** Extracted data entries **

============

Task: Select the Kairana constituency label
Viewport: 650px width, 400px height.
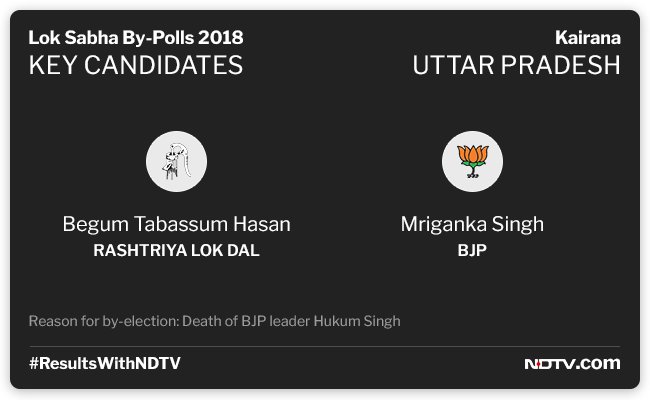Action: [x=588, y=38]
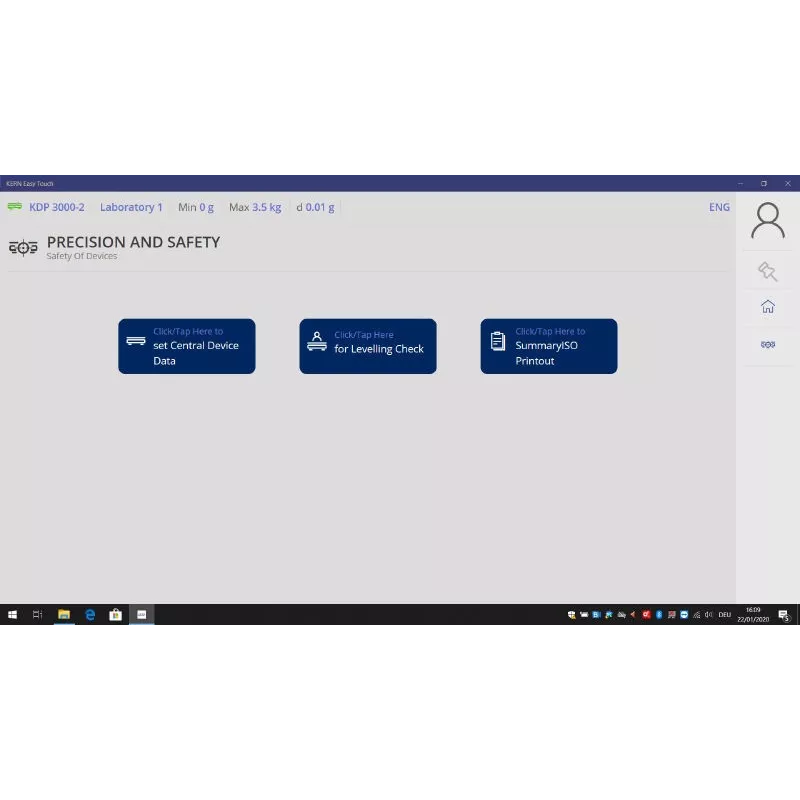Click the pin icon in sidebar
This screenshot has width=800, height=800.
click(x=767, y=271)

============

Set down the entries above exactly; no pictures belong in the copy.

** OUTPUT BELOW **
Task: Select the Kairana constituency label
Viewport: 650px width, 400px height.
Action: [x=588, y=38]
Click the pin icon in sidebar
This screenshot has width=800, height=800.
click(x=767, y=271)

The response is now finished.